Abstract

The success of a Web 2.0 platform depends greatly on user-generated content. There are many “lurkers” who are willing to absorb knowledge but not to contribute to the virtual community. One of the challenges of Web 2.0 platform management is to manage Web 2.0 options such as the reach and richness of Web 2.0 processes and knowledge to encourage voluntary contribution on this interactive platform. The objective of this study is to investigate factors that affect users’ intentions of delurking and the moderating effects of Web 2.0 options on users’ knowledge-sharing behavior. The cognitive evaluation theory is applied in building factors that can possible affect users’ intentions to delurk. Factors such as perceived usefulness, community identification, altruism tendency, perceived enjoyment, and Web 2.0 self-efficacy were verified by frequent contributors of all types.
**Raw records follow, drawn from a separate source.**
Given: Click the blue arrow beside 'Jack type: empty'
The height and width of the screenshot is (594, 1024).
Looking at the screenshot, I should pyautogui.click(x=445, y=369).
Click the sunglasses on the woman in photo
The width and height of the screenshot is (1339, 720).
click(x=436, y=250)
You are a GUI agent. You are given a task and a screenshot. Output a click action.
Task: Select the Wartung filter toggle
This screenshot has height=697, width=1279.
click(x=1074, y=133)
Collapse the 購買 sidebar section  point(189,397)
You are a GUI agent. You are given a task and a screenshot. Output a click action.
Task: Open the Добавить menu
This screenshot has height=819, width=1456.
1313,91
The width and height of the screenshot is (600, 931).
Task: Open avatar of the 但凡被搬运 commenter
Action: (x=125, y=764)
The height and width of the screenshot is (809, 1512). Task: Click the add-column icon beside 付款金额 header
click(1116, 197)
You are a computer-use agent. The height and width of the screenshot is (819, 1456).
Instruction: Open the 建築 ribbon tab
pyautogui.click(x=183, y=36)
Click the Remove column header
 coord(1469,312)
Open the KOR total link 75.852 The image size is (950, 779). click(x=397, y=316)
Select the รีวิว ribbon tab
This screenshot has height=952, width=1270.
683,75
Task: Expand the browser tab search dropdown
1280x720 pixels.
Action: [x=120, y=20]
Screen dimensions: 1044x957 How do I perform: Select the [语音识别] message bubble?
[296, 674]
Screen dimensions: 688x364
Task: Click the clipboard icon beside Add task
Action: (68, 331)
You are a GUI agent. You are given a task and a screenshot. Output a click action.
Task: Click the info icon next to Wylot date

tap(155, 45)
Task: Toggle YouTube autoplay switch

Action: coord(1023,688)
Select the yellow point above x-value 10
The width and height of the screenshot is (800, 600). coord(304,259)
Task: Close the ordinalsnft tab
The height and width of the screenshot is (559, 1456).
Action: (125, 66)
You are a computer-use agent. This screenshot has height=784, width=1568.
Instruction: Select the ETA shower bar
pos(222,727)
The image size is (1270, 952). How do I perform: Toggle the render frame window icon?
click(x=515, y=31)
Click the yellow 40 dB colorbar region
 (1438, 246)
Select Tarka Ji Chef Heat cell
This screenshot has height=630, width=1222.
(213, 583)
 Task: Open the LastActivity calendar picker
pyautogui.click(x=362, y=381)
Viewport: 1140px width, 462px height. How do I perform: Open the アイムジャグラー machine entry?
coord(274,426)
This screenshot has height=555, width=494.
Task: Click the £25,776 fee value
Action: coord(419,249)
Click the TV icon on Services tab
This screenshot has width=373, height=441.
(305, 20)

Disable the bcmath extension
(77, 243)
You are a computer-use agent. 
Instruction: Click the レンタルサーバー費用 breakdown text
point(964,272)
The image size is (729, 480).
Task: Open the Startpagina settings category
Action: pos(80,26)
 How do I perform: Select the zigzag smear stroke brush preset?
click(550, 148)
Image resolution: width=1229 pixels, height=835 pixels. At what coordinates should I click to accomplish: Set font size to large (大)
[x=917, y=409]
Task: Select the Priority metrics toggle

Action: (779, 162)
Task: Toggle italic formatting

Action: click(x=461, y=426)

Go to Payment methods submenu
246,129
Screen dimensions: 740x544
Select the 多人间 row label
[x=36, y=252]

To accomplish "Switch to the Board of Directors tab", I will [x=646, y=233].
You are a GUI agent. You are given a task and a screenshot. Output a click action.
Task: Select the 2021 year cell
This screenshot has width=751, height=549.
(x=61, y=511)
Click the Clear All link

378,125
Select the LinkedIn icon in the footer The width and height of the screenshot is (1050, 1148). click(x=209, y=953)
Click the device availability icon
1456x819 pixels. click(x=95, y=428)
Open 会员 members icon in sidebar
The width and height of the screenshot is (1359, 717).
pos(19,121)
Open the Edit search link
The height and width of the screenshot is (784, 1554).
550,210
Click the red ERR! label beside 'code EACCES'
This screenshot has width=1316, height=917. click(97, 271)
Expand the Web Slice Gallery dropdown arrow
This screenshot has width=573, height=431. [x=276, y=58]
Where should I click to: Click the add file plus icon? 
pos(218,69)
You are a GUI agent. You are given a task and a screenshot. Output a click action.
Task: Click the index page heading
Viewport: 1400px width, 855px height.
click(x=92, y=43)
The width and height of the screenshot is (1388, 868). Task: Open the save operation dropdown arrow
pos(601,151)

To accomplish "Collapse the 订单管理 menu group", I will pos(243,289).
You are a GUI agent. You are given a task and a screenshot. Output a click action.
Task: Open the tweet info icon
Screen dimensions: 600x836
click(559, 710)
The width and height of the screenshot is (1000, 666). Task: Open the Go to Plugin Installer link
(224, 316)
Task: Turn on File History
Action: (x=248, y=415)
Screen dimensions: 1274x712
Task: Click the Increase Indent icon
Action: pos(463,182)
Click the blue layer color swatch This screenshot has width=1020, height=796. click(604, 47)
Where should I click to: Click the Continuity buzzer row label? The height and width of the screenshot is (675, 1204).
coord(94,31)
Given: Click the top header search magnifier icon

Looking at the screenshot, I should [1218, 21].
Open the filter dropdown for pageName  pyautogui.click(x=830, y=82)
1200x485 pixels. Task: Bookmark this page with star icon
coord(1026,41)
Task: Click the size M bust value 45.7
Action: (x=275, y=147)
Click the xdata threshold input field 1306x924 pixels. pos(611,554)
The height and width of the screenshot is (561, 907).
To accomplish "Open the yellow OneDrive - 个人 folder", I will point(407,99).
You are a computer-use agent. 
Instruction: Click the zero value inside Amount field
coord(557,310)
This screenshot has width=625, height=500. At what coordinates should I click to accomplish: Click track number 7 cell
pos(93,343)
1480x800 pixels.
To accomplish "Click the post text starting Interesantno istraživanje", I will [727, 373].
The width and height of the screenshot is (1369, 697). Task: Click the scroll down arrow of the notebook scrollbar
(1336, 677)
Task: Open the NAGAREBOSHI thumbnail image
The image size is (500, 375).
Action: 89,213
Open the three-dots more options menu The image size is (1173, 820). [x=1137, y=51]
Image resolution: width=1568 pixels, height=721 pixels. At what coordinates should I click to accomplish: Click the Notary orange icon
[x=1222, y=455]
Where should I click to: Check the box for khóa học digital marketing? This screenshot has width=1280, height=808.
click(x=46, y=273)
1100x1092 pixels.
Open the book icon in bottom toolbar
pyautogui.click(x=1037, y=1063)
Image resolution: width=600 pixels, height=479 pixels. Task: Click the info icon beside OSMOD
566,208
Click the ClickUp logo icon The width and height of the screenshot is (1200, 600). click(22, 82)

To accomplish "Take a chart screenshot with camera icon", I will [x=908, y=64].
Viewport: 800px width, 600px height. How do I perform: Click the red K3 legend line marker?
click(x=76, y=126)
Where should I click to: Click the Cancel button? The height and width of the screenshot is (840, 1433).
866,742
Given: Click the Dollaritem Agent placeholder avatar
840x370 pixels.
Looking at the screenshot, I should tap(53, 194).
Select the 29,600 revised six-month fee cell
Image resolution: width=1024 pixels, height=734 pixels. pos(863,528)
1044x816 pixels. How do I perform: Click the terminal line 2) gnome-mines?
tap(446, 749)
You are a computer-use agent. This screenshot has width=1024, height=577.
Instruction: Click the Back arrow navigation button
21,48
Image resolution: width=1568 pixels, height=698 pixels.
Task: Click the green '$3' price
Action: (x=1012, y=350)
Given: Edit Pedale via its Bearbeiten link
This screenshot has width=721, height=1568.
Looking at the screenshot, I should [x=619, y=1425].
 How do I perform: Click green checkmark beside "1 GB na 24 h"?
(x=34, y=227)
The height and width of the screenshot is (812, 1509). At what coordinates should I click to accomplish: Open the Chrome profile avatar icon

Then, data from contributors of two major types of Web 2.0 platforms—experience-socialization platforms (N = 568) and intelligence-proliferation platforms (N = 694)—were collected, and motivators and moderators for delurking were compared. The results of this study showed that, for the contributors to experience-socialization platforms, the relative importance of community identification, altruism tendency, and Web 2.0 self-efficacy in the prediction of sharing intention varied when platforms possessed different levels of Web 2.0 options. On the other hand, for the contributors to intelligence-proliferation platforms, the relative importance of perceived usefulness, community identification, and perceived enjoyment in the prediction of intention varied when platforms possessed different levels of Web 2.0 options.